Abstract
Introduction:
Cerebral arterial variations are commonly associated with cerebrovascular disease and should be considered during brain surgeries. Since some cerebrovascular diseases are seen in certain breeds, it seems that different distributions of cerebral arterial variations depend on race.
Aim:
The aim of this study was to determine the random incidence of vascular anomalies of the circle of Willis in autopsy of the cadavers.
Material and Methods:
In this study, 107 autopsy cadavers were examined. The brain was removed from the skull through standard autopsy procedures and with great care, the circles of Willis were evaluated, their main branches were accurately dissected, their anatomy was examined using a glass plate and variations were recorded.
Results:
The mean age of the cadavers was 57.77 years, and 72.9% of them were male.

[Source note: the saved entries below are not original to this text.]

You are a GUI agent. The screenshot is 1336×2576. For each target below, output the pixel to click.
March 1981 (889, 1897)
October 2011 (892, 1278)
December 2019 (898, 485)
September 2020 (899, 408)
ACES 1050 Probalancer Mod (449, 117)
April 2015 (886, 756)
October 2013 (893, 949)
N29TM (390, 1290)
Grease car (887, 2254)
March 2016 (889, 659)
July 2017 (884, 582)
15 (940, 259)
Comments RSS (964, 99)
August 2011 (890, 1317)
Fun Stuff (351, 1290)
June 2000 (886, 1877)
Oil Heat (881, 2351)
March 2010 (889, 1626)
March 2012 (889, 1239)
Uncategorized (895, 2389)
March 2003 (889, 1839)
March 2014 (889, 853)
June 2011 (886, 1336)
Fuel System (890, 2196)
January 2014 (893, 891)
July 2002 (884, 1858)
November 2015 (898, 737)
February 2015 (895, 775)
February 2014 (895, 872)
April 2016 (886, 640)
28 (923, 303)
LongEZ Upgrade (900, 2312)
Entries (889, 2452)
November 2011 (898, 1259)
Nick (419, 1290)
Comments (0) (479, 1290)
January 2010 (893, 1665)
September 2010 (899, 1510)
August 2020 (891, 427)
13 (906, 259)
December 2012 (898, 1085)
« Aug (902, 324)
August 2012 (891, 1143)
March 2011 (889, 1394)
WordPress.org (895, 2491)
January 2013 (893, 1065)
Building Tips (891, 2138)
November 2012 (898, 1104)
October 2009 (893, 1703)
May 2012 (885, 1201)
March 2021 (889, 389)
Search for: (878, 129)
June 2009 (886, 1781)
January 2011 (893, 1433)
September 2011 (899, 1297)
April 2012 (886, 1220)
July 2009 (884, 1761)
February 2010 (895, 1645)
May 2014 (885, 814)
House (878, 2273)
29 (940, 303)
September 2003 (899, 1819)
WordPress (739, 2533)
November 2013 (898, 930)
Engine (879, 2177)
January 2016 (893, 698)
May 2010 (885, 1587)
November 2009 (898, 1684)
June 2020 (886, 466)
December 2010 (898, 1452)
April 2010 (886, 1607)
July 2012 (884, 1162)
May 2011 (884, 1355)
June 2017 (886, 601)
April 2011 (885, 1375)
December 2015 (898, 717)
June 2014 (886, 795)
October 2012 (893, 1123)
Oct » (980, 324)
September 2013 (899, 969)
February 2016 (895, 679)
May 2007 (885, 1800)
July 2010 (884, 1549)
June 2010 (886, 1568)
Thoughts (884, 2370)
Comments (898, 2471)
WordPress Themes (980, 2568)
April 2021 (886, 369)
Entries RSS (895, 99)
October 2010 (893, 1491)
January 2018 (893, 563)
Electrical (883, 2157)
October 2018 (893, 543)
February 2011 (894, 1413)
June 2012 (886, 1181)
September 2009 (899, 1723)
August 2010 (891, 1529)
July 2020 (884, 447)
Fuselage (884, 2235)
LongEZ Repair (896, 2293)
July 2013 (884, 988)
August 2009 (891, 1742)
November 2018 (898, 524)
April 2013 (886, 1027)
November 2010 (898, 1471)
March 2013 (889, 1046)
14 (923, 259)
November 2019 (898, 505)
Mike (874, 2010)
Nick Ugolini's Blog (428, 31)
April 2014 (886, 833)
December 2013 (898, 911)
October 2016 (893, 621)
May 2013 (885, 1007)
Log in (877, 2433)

The forms of circle of Willis of the cadavers were categorized according to the Lazort classification, from which 48.6% had form 1,39.3% form 4, and 12.1% form 6. Out of all patients, 51.4% had hypoplasia and 67.3% had asymmetry. There was a significant relationship between asymmetric incidence and the age of cadavers, the incidence of hypoplasia and sex of the cadavers, and the forms of the circle of Willis and the diameter of segment (p<0.05).
Conclusion:
Due to the high incidence of asymmetry (67.3%) and hypoplasia (51.5%), it seems necessary to perform a complete review of the details of cerebrovascular anatomy in any surgical intervention around the circle of Willis, especially in vascular lesions of this area.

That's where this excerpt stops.